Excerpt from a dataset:
________

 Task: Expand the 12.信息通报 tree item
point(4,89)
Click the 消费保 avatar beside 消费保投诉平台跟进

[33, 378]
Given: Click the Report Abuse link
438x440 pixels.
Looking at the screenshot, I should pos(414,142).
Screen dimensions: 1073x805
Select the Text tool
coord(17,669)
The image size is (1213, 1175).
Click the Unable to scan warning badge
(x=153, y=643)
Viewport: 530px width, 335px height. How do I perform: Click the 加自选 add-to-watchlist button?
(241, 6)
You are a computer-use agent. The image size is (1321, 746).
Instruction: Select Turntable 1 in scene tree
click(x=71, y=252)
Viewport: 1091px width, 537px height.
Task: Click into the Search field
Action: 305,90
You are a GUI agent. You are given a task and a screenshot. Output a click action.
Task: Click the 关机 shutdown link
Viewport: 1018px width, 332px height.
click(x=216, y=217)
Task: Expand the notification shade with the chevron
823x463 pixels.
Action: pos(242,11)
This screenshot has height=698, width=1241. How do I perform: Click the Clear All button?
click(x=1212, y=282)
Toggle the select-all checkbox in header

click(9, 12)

________

**WHAT TO DO**. Pick out every line in the records above that contains the word "link", and copy each of those lines.

**RESPONSE**.
Given: Click the Report Abuse link
Task: Click the 关机 shutdown link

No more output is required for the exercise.